‘Fear Street’: the Future of Streaming

The three-movie Netflix series is a whole new content model

Is Fear Street a movie series? Is A TV miniseries? A season of TV? It’s all of the above and none of the above at once. Netflix’s latest horror offering is something well suited to the era of streaming. It’s the perfect marriage of form and tone.

The Fear Street movie series is an adaptation of R.L. Stine’s teen horror book series of the same name, although none of the three movies–titled 1994, 1978 and 1666, for the year in which they take place–are direct adaptations. Rather, series director Leigh Janiak said she made the movies  in the spirit of the books.

That spirit –fun and gory but also dark and nostalgic, a little more mature than Goosebumps, a little more freewheeling than adult horror–is hard not to vibe with, especially when it revels in remixing horror classics like Scream, I Know What You Did Last Summer, Friday the 13th, Sleepaway Camp and The Witch. Watching this feels like staying up late to read a horror novel by flashlight, long after your parents told you to go to bed.

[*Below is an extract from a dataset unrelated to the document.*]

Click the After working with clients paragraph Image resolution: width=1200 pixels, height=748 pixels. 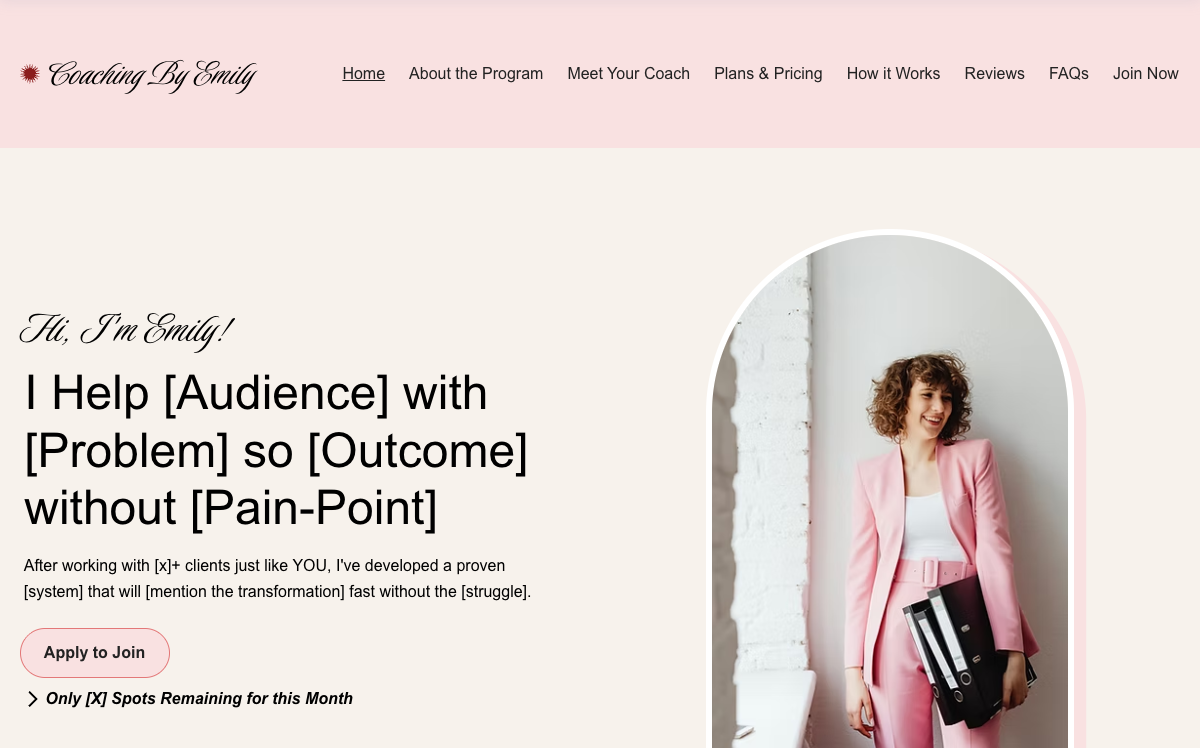(277, 578)
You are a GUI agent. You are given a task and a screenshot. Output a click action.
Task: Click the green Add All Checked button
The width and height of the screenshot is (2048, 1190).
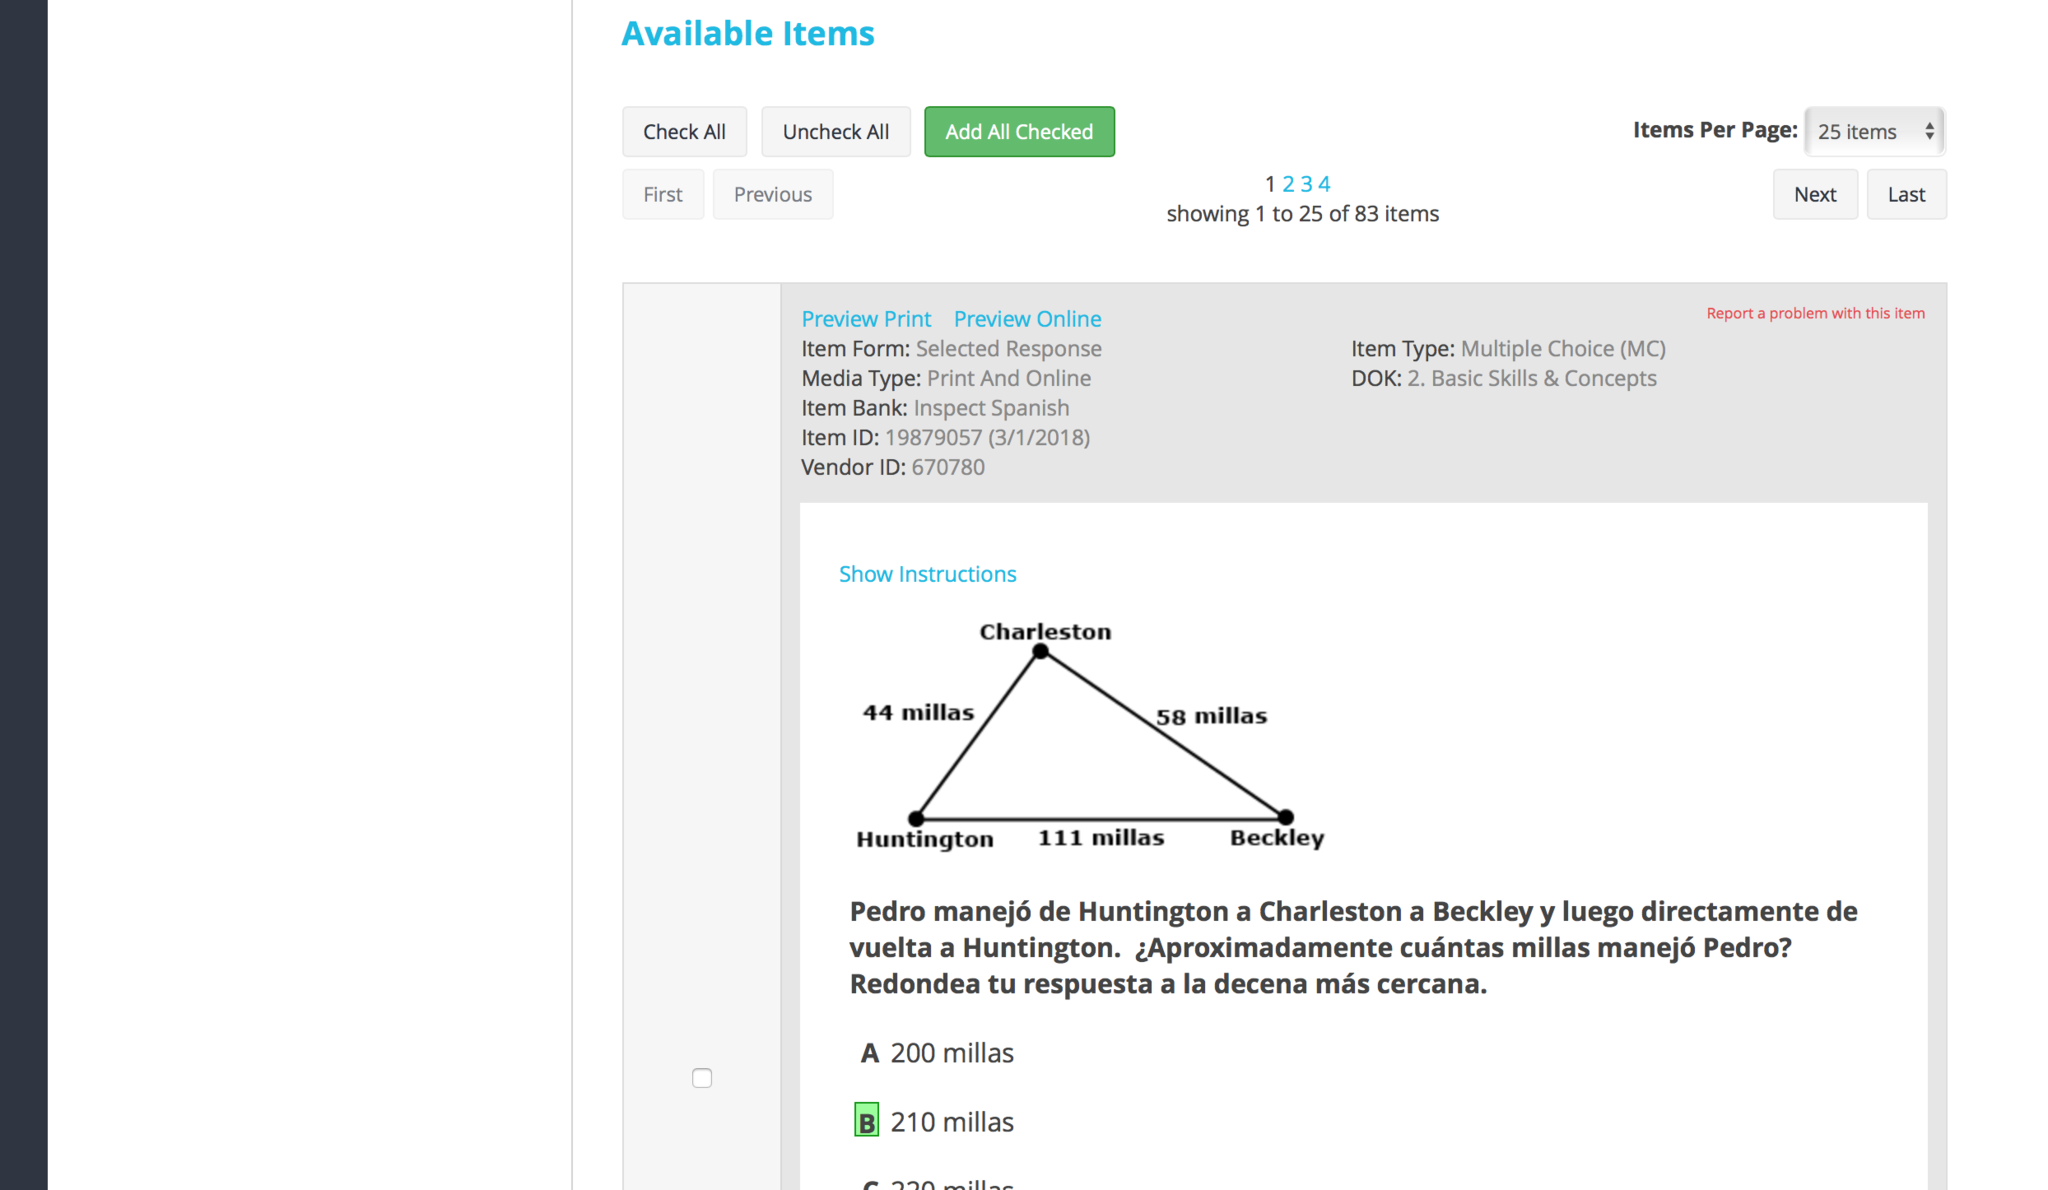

The story uniting all three movies takes place in 1994 and centers on Deena (Kiana Madeira) and Sam (Olivia Scott Welch), fresh off a breakup. Deena is from Shadyside, nicknamed Shittyside, notorious for a series of brutal murders that has plagued the town since…1666. Sam recently moved to Sunnyvale, the proper side of the tracks. Her mom frowns upon Sam and Deena’s relationship, but hardly any of the kids do, which is the first tipoff that this series has a decidedly 2021 lens. It’s refreshing to see a teen story treat a gay couple plot just like any other romance. Their relationship is the heart and soul of this series, and it never feels forced.

When Sam, Deena and their friends accidentally uncover the ancient evil that’s been cursing Shadyside for centuries, it’s up to them to fight off every killer that’s ever haunted their town. It’s a fight that takes them to C. Berman (Gillian Jacobs), who recounts her experience with that ancient evil in the second installment in the series, 1978. It all comes back around in 1666, the best of the trilogy, when Deena finally learns what happened all those years ago and now has the tools to fight back.

Part of the fun of watching is seeing how Fear Street mixes nostalgia with current-day horror tropes. In 1994, Stranger Things’ Maya Hawke carries on Drew Barrymore’s Scream legacy; in 1978, characters reference Stephen King’s early novels and perform a riff on Friday the 13th; in 1666, a clever casting gimmick puts our heroes in The Witch-era Puritanical America. There are some anachronisms, especially with the needle-drop heavy soundtrack, but this is not a series that cares about historical accuracy. This is all vibes, all the time.

That nostalgia only goes as far as aesthetics, though. By the time Deena and Co. find out the root of the curse, it’s clear this series has a lot in common with the most recent remake of Black Christmas. We see that the real reason for the curse and all the pain and suffering all of these characters have gone through is because of one man’s quest for power, prosperity and legacy. But, true to Fear Street tone, it treats that like a sinister Scooby-Doo episode. It’s fun horror that has a point of view, combined with a bunch of really gross kill scenes.

In addition to being a ton of fun, Fear Street is perfect for Netflix. The streamer doesn’t normally lean into the fact that it’s not beholden to a traditional movie or TV series model. They doled out Fear Street over the course of three weeks, one movie at a time, like a weekly episode of a TV series. That was mostly the plan from the beginning, back when the project was attached to 20th Century Fox, which intended to release the three movies across three months. Disney’s acquisition of the company put a stop to that. Netflix stepped in, and now horror fans have the instant gratification of watching all three new installments of a trilogy within a month, recreating that “staying up late to read a lot of books” feeling.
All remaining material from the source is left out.